State Sen. Lois Wolk is no maverick, but her opposition to the state’s twin tunnels water conveyance plan for the Sacramento-San Joaquin Delta and her competing legislation certainly put her in maverick-like territory in the Democratic stronghold of the California Legislature.
Wolk, D-Davis, has long criticized an $11 billion state water bond, approved in 2009 and scheduled to go before voters in 2014.
SHE SAYS UNNECESSARY items were added to the 2009 legislation in the dead of night to win passage. She says the bloated 2009 bond measure is not supported by delta counties, the Bay Area and Northern California. She says her plan — at $5.6 billion — is a better investment of the state’s limited tax dollars all the way around.
She’s correct on all points.
Wolk represents the 3rd Senate District, which includes the majority of Yolo County, all of Solano and Napa counties, and portions of Sonoma, Contra Costa and Sacramento counties. She knows the delta region in particular and the Bay Area and Sacramento Valley in general. All are areas potentially affected by the state’s twin tunnels plan.

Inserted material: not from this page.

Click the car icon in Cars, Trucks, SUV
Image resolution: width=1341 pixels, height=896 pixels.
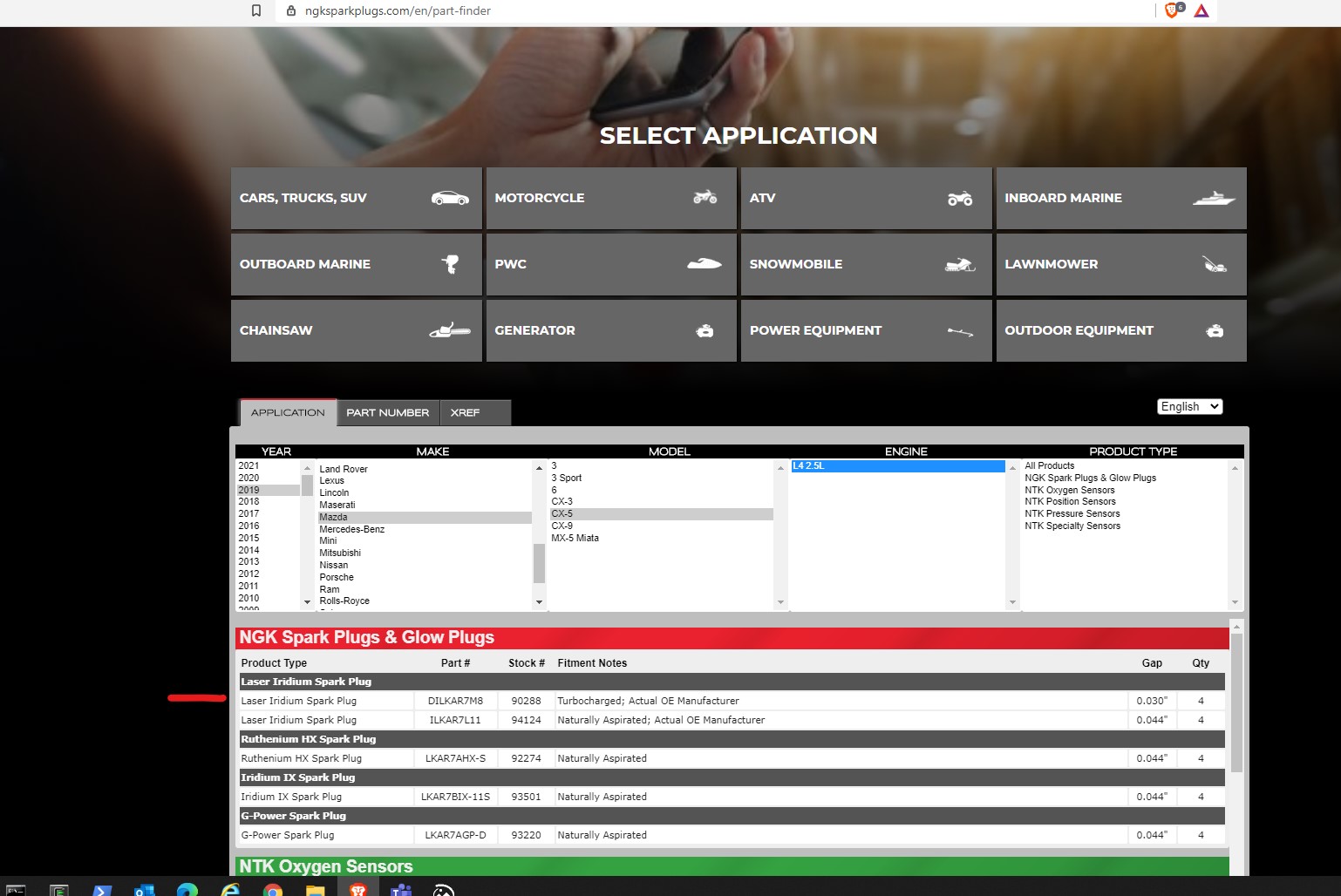[x=450, y=198]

Wolk’s plan would fund safe drinking water projects, water quality and watershed projects, flood control projects and water system operations improvements such as groundwater storage and recycled water storage. There’s no money for the twin tunnels project that’s backed by Gov. Jerry Brown.
The state wants to build 35-mile-long water export tunnels under the delta. The plan would require a wide array of environmental measures that could affect thousands of acres of regional farmland and make local bays and sloughs saltier than they are now. That has local officials concerned, and rightly so.
So Wolk, in her final term in the Legislature, is in maverick mode on this issue.
WOLK’S BILL is working its way through the legislative process. But realistically, it has no chance of passage in a state Legislature controlled by Democrats, which means voters will never have an opportunity to consider this more-prudent approach to protecting and enhancing California’s water supply.
That is, unless California voters defeat the $11 billion water bond in 2014.